3 Case Studies of Successful Strategy

Real Strategy: 3 Case Studies.

Strategy confuses most people. Perhaps that’s why there are a lot of confusing articles out there in cyberspace, championing “killer” strategies that, in fact, do doing nothing more than list taglines or explain successful tactics.

3 Case Studies of Successful Strategy
3 Case Studies of Successful Strategy

STL takes a look at three strategies that will demystify strategy and inspire your leadership.

Tesla: Take the High Road  
Elon Musk first articulated Tesla’s strategy in his Master Plan:

“Almost any new technology initially has high unit cost before it can be optimised and this is no less true for electric cars… The strategy of Tesla is to enter at the high end of the market, where customers are prepared to pay a premium, and then drive down market as fast as possible to higher unit volume and lower prices with each successive model.”

Tesla won market share from other luxury gas-fuelled models. It achieved stellar reviews with the press. The Car and Driver publication wrote that the roadster model was “not just a car, but one of the strongest automotive statements on the road.” Building on the successes of other models, the Model S sedan launched in 2013.

Besides that, Tesla was able to manage its costs by designing and assembling the cars in-house. By early 2018, nearly 225,000 Model S sedans had been sold. In 2017, Model S sales approached the combined sales of the BMW 6 and 7 series and the Mercedes-Benz CLS and S class.

Singapore Airlines: Service Excellence & Low Cost

In the turbulent airline industry, Singapore Airlines performance is peerless.

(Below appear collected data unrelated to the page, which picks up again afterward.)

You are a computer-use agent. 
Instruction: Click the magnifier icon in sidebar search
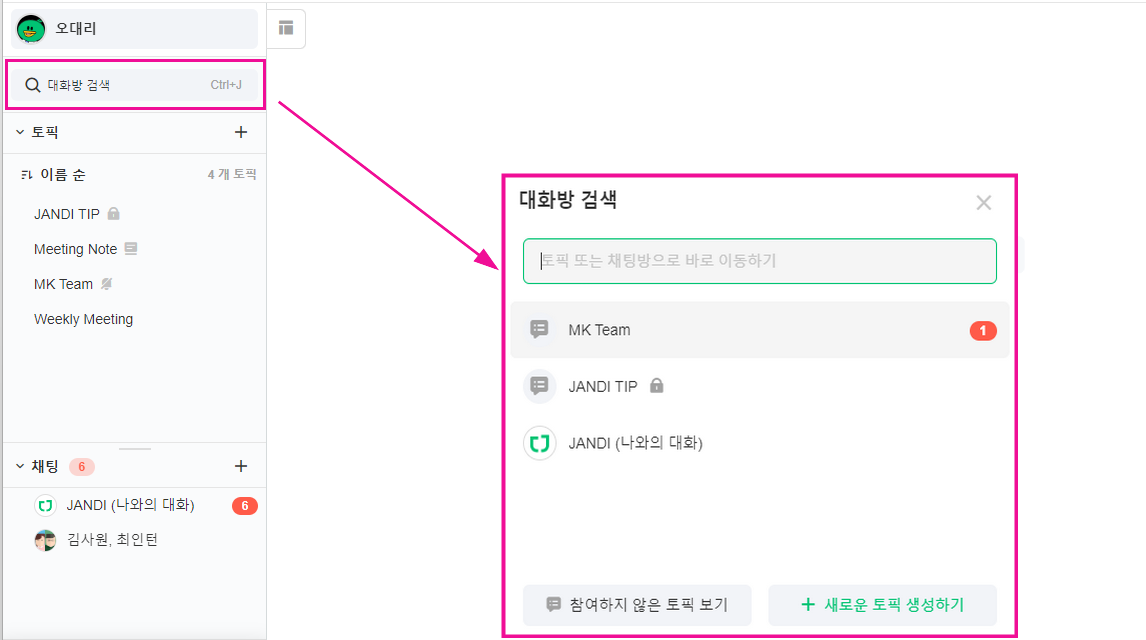pyautogui.click(x=33, y=85)
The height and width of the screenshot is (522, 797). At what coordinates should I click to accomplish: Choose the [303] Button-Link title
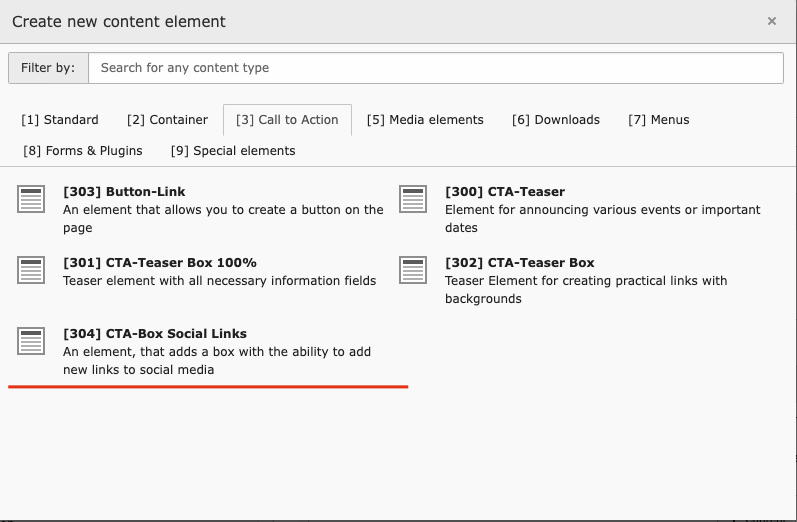pos(124,191)
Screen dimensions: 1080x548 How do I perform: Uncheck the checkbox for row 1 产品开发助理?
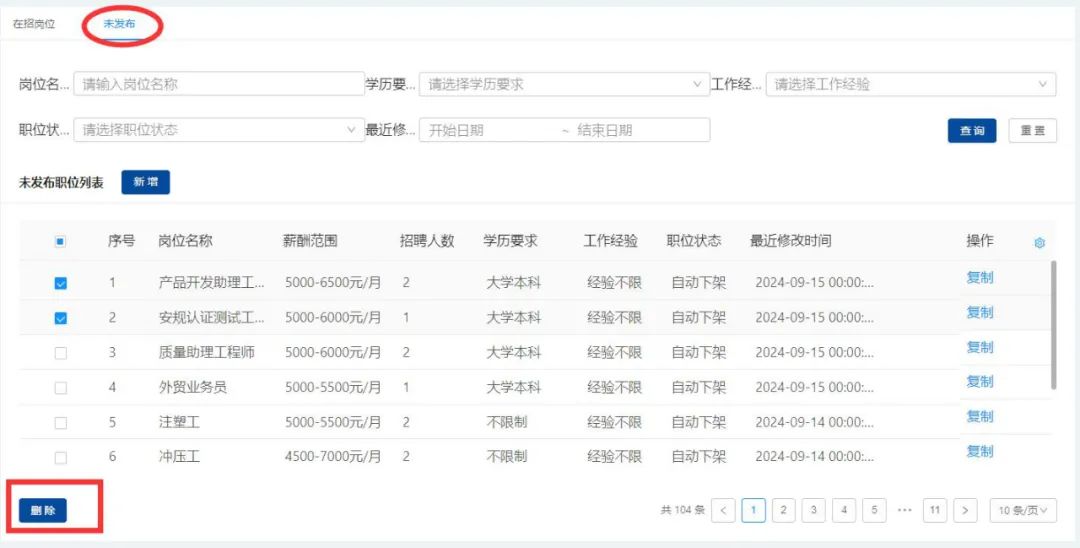pyautogui.click(x=61, y=284)
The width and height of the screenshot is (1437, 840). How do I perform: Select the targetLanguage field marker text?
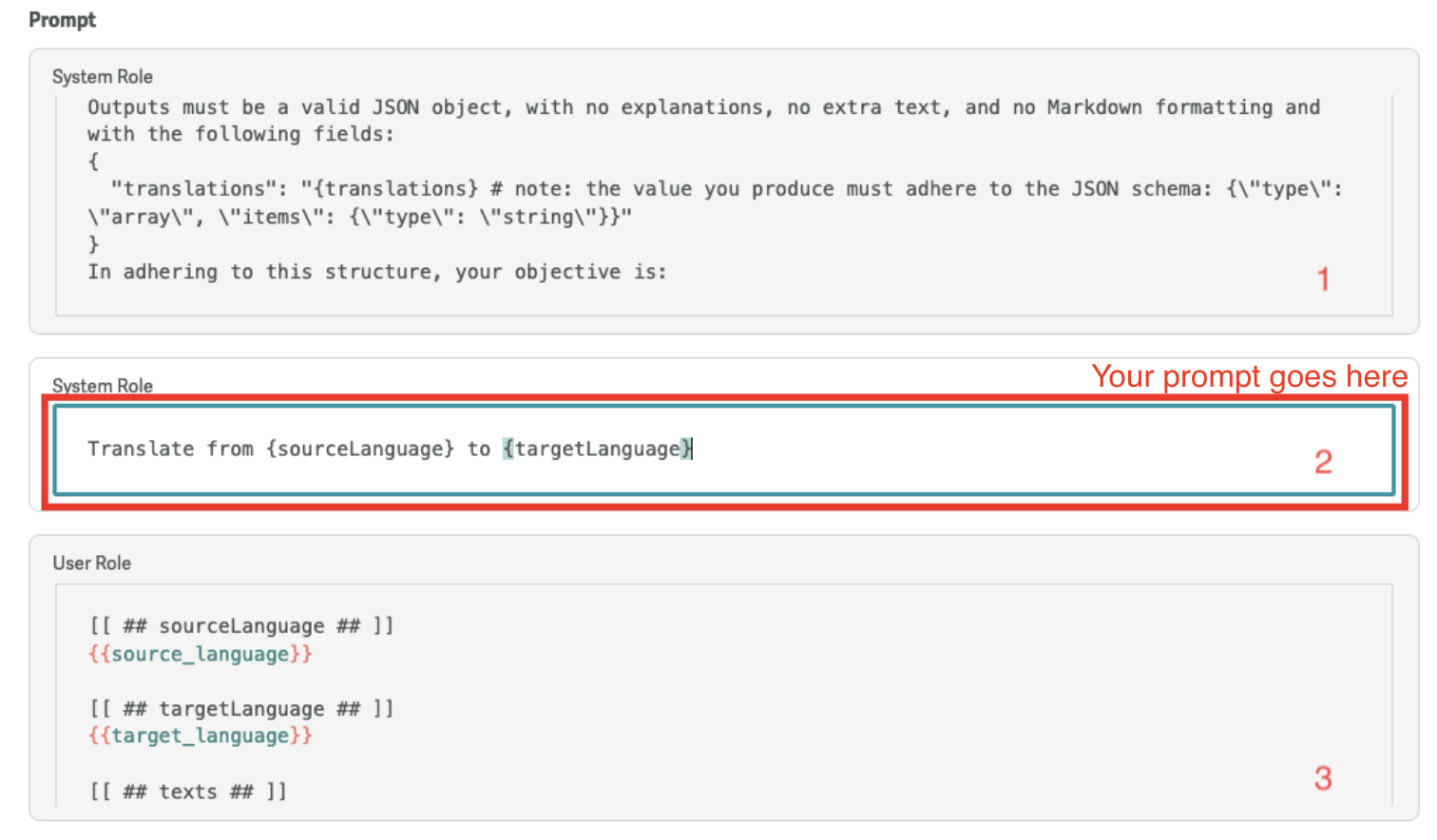pyautogui.click(x=242, y=708)
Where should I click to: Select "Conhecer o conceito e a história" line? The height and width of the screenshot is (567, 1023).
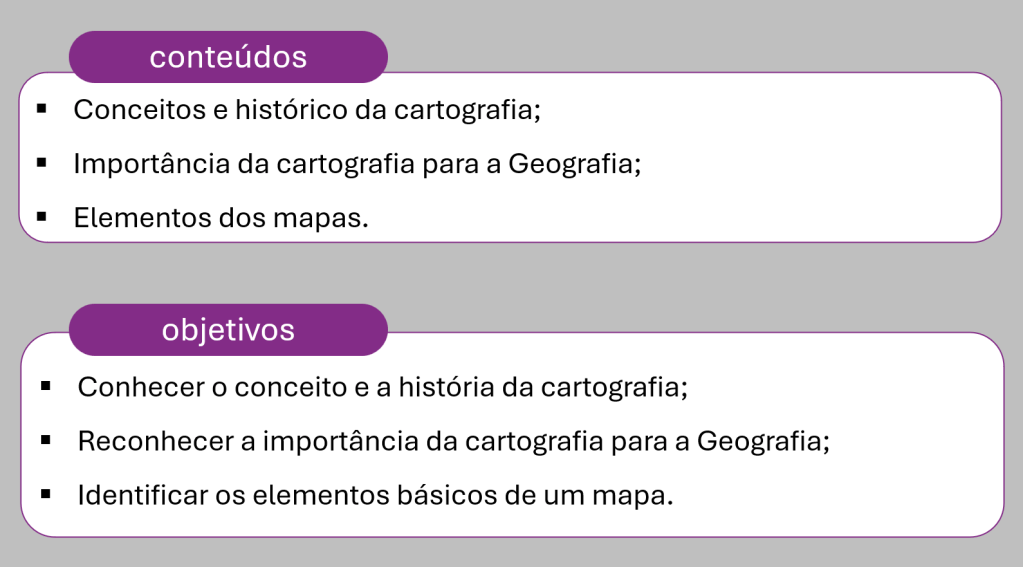point(383,388)
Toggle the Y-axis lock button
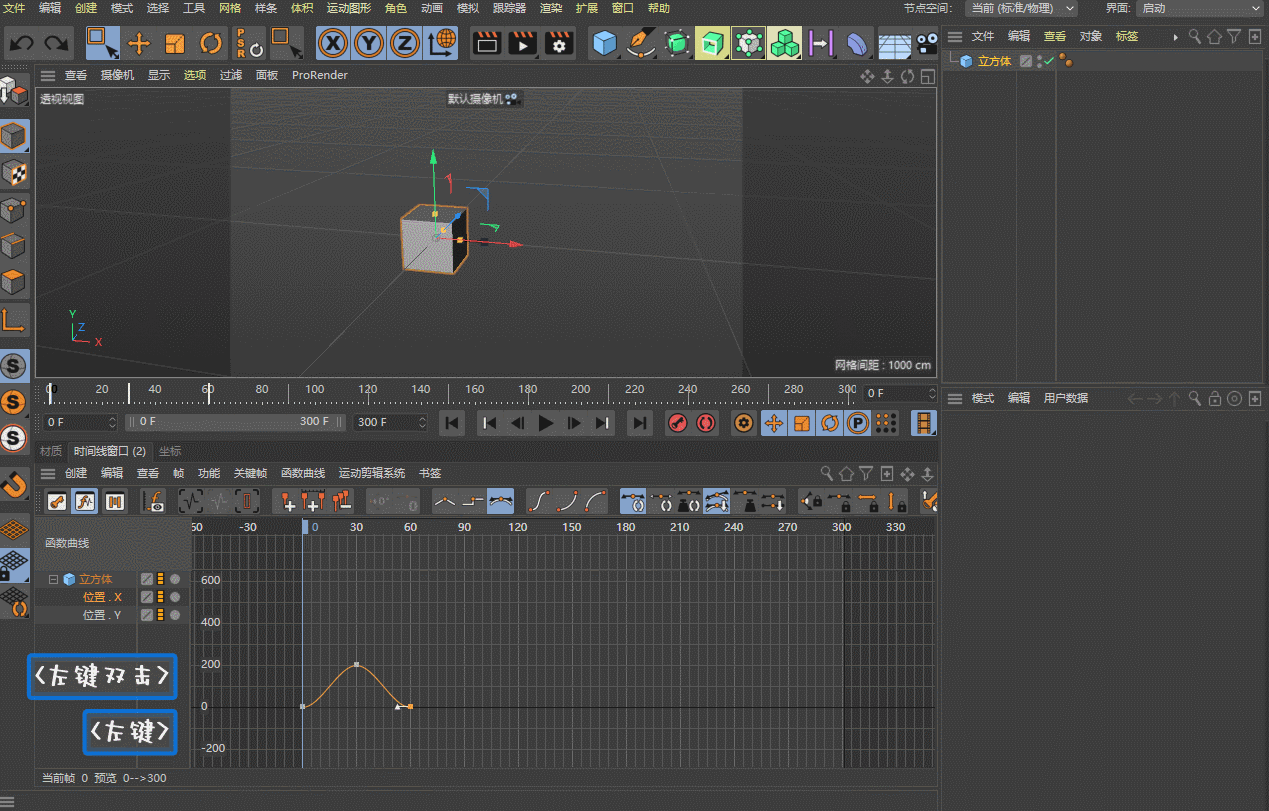Image resolution: width=1269 pixels, height=811 pixels. 369,44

The carrier rarely reports a negative return: just twice in 47 years, and since its last loss in 2017 it recovered to report its highest profit in seven years. Singapore Airlines consistently outperforms its competition and has won hundreds of industry awards and plaudits for the quality of its service.

How does it achieve all of this so consistently?

Through the successful execution of a dual strategy: service excellence and innovation combined with cost effectiveness. Between 2001 – 2009, Singapore Airlines – a full-service carrier — had lower costs than most European and American budget carriers.

Most importantly, Singapore Airlines makes these two often incompatible strategies work together by running a fleet of relatively new planes. In 2009, the average age of its aircraft was just over 6 years old, which is less than half the industry average. The benefit of this is:

  • less mechanical problems and therefore a more reliable fleet with fewer cancellations
  • higher fuel efficiency and less repair mean more planes flying around in the air instead of sitting on the tarmac or in hangers, and money spent on maintenance
  • happy customers who prefer newer planes.
Hornby Railways: A Change of Direction

At the beginning of the century, the future of Hornby — the historic British model railway — brand looked uncertain. In order to turn the tide, the CEO at the time, Frank Martin, decided that a change of direction was required. Rather than continue to focus on a young audience he took aim at collectors and hobbyists.

Therefore, Hornby’s strategy was to make perfect scale models (instead of toys), which would appeal to a sense of nostalgia amongst the new target audience. The strategy was hugely successful and Hornby’s share price rocketed up from £35 to £250 in the next five years.


Give your strategy every chance of success by ensuring you put in place something worth implementing. These three case studies give you a clear understanding of what great strategy looks like.